§ **Your instructions**: In the text below on pump cavitation, what sounds is the noise of early cavitation often said to resemble?

[Text segment — start]

Designing Equipment to Avoid Pump Cavitation

Pump Impeller

Pump cavitation is a destructive phenomenon observed mainly in centrifugal pumps. It is characterized by the formation of vapor bubbles at or near the pump’s impellers. These bubbles implode or pop, causing a release of high-pressure shockwaves and concentrated water jets that can damage even the highest-grade pump and piping materials.

Early symptoms of pump cavitation include excess noise, often described as the sound of marbles, rocks, or gravel, near the pump location. The noise is distinct and highly audible, usually allowing for a swift diagnosis. However, if left untreated, pump cavitation can lead to a range of issues, including:

  • Deterioration and failure of the pump enclosure

  • Deterioration of the pump impeller

  • Decreased output flows and pressures

  • Inefficient pump operation and increased power consumption

  • Excessive vibration in the piping system, and subsequent seal and bearing failure

Cavitation can occur in any industry in which pumps are routinely used for normal operations. Chemical processing, food processing, and petroleum/oil and gas production are just a few of the many industrial applications frequently affected by pump cavitation.

[Text segment — finish]
[Data excerpt — start]

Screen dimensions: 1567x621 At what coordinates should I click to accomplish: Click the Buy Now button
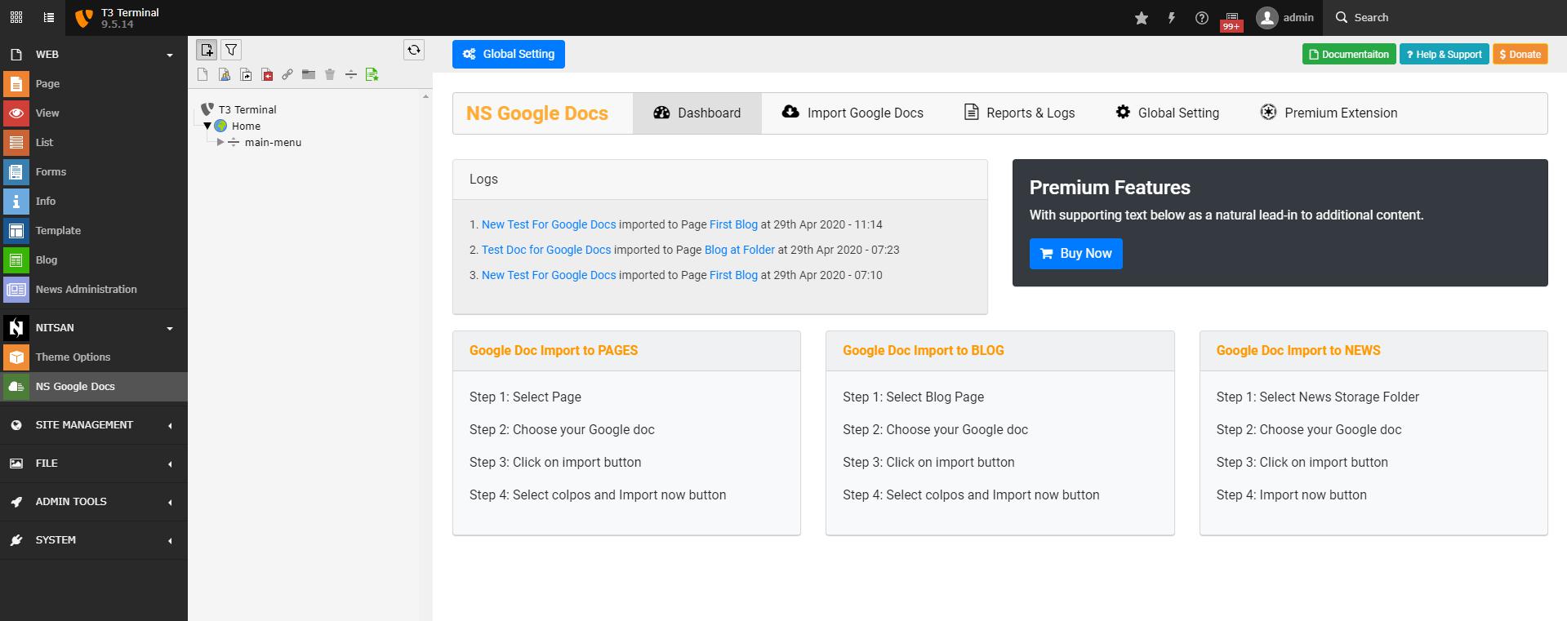(x=1075, y=254)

[Data excerpt — finish]

§ **Written answer**: Marbles, rocks, or gravel.